THE PROBLEM | Please reproduce the following records exactly as they appear.

RECORDS SHOWN |
::::::

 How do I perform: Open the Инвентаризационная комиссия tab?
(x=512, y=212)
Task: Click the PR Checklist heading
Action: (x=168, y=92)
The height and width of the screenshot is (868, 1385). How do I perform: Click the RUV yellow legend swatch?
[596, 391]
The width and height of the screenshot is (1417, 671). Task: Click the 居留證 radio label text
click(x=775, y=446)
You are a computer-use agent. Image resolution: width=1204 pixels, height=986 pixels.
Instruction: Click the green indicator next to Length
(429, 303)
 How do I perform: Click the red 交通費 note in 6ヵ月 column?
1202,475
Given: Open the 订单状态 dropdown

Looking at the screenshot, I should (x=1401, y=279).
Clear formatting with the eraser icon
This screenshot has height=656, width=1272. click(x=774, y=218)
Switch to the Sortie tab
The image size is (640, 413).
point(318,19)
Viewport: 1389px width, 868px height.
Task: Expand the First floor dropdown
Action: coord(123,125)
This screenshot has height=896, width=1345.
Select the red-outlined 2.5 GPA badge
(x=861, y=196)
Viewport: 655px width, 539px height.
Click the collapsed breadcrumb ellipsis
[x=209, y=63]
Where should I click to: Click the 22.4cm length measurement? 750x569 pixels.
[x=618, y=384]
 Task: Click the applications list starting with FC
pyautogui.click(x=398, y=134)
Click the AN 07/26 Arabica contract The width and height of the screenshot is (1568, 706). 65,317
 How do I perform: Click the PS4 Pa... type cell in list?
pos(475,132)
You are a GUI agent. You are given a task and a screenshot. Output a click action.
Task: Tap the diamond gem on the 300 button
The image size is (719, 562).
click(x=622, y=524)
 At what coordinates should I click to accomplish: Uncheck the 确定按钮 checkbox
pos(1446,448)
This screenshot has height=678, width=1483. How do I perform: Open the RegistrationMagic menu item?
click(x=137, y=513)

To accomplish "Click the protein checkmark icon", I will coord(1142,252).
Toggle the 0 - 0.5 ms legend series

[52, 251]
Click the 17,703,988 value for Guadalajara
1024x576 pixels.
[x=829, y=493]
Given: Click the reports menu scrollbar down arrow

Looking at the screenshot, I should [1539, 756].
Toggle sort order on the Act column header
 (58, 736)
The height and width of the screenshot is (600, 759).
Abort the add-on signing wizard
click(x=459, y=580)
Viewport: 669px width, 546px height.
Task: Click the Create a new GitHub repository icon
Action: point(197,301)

::::::

REPLY TO THE TASK |
 How do I perform: Open the Инвентаризационная комиссия tab?
(x=512, y=212)
Task: Click the PR Checklist heading
Action: (x=168, y=92)
The height and width of the screenshot is (868, 1385). How do I perform: Click the RUV yellow legend swatch?
[596, 391]
The width and height of the screenshot is (1417, 671). Task: Click the 居留證 radio label text
click(x=775, y=446)
You are a computer-use agent. Image resolution: width=1204 pixels, height=986 pixels.
Instruction: Click the green indicator next to Length
(429, 303)
 How do I perform: Click the red 交通費 note in 6ヵ月 column?
1202,475
Given: Open the 订单状态 dropdown

Looking at the screenshot, I should (x=1401, y=279).
Clear formatting with the eraser icon
This screenshot has height=656, width=1272. click(x=774, y=218)
Switch to the Sortie tab
The image size is (640, 413).
point(318,19)
Viewport: 1389px width, 868px height.
Task: Expand the First floor dropdown
Action: coord(123,125)
This screenshot has height=896, width=1345.
Select the red-outlined 2.5 GPA badge
(x=861, y=196)
Viewport: 655px width, 539px height.
Click the collapsed breadcrumb ellipsis
[x=209, y=63]
Where should I click to: Click the 22.4cm length measurement? 750x569 pixels.
[x=618, y=384]
 Task: Click the applications list starting with FC
pyautogui.click(x=398, y=134)
Click the AN 07/26 Arabica contract The width and height of the screenshot is (1568, 706). 65,317
 How do I perform: Click the PS4 Pa... type cell in list?
pos(475,132)
You are a GUI agent. You are given a task and a screenshot. Output a click action.
Task: Tap the diamond gem on the 300 button
The image size is (719, 562).
click(x=622, y=524)
 At what coordinates should I click to accomplish: Uncheck the 确定按钮 checkbox
pos(1446,448)
This screenshot has height=678, width=1483. How do I perform: Open the RegistrationMagic menu item?
click(x=137, y=513)

To accomplish "Click the protein checkmark icon", I will coord(1142,252).
Toggle the 0 - 0.5 ms legend series

[52, 251]
Click the 17,703,988 value for Guadalajara
1024x576 pixels.
[x=829, y=493]
Given: Click the reports menu scrollbar down arrow

Looking at the screenshot, I should [1539, 756].
Toggle sort order on the Act column header
 (58, 736)
The height and width of the screenshot is (600, 759).
Abort the add-on signing wizard
click(x=459, y=580)
Viewport: 669px width, 546px height.
Task: Click the Create a new GitHub repository icon
Action: point(197,301)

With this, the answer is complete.